By Michelle Graff
Michelle-blogThe article details the latest development in the ongoing row between New York-based book publisher Hachette and Amazon. Amazon and Hachette can’t agree on e-book pricing and, as a result, Amazon has been refusing pre-orders on books from the publisher and slowing deliveries when they finally are ordered.

Caught in the middle are hundreds of Hachette authors who are losing money. Because of this, more than 900 authors (most of whom are not even published by Hachette) banded together, drafting this letter to Amazon CEO Jeff Bezos that ran as a full-page advertisement in Sunday’s Times.

In a follow-up story, the Times reports that Amazon is locked in a similar struggle with another supplier, this one even bigger than Hachette: Disney.

Underlying this push-pull between Amazon and its suppliers is this basic fact: the Internet behemoth is bleeding. In the second quarter, its losses totaled $126 million, compared with $7 million a year ago.

It has cut its margins too thin with its rock-bottom prices and ubiquitous free shipping, and it feels brick-and-mortar retailers nipping at its once-untouchable heels, as noted by L2 in a recent study. Now it’s trying to put the squeeze on suppliers to correct its errors.

It’s really the only action that Amazon can take. After all, a company whose main attraction is having the lowest price on absolutely everything from books to diamond rings can’t raise them too much. What would set it apart then? It doesn’t offer any kind of physical experience--in other words, you can’t (yet) go into an Amazon store to see, touch and feel product before you buy--and it’s hardly the only retailer selling goods online with fast delivery these days.

All that ails Amazon is very similar to what Blue Nile is experiencing right now.

The Seattle-based online diamond seller, which made its name by undercutting traditional brick-and-mortar jewelers on engagement ring prices, recently had to lower its prices after passing higher diamond prices on to consumers put a dent in second quarter sales. (U.S. engagement ring sales fell 5 percent during the period.) The company will be certain that its pricing strategy is one element of the business that is “absolutely clear to the consumer,” CEO Harvey Kanter stressed.

While Blue Nile has had to adjust its pricing many times in the past in response to fluctuations in the diamond market, this most recent announcement raised an interesting question: How is Blue Nile going to set itself apart going forward?

Having covered this company for several years now, it is my impression that Blue Nile’s customers are quite price sensitive.

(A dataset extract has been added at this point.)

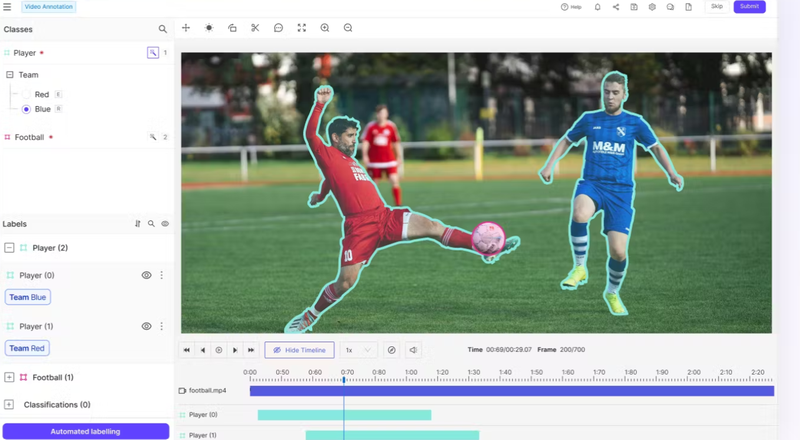Viewport: 800px width, 440px height.
Task: Expand the Football (1) label group
Action: coord(9,378)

They are shopping on Blue Nile because it’s, first and foremost, cheaper and more convenient.

But that’s not necessarily enough anymore. Brick-and-mortar retailers have become more competitive with their pricing and many are online now as well. So, how do companies like Blue Nile and Amazon continue to compete?

Ironically, the answer seems to be by mimicking the brick-and-mortar retailers they’ve pained for so long.

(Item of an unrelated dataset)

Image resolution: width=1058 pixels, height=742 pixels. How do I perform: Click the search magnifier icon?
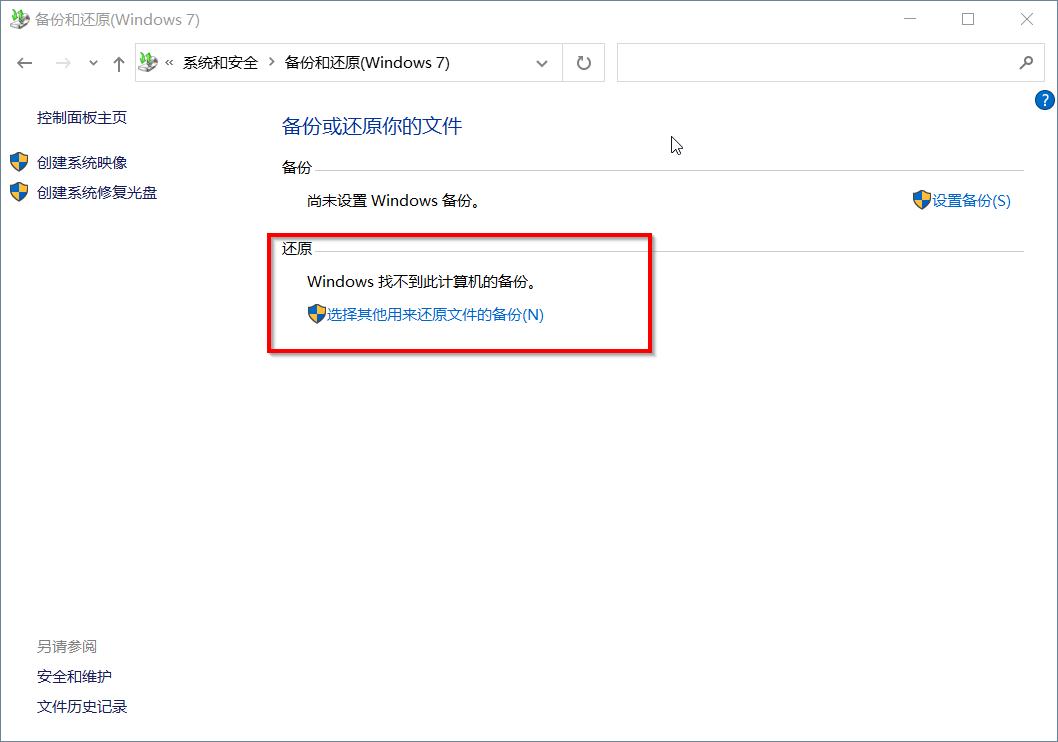click(x=1026, y=62)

Blue Nile is displaying (not selling) its rings in two Nordstrom stores. When asked last week by an analyst about these displays, Kanter said: “It is a test. It continues to be a test. We are learning a lot of things … we are in a learning mode and we don’t really have a view of what will happen as we move forward. It is a test and continues to be just that.”

It is a test, but not just a test. It is an indicator that online retailers will have to offer more to keep up in this ever-evolving market.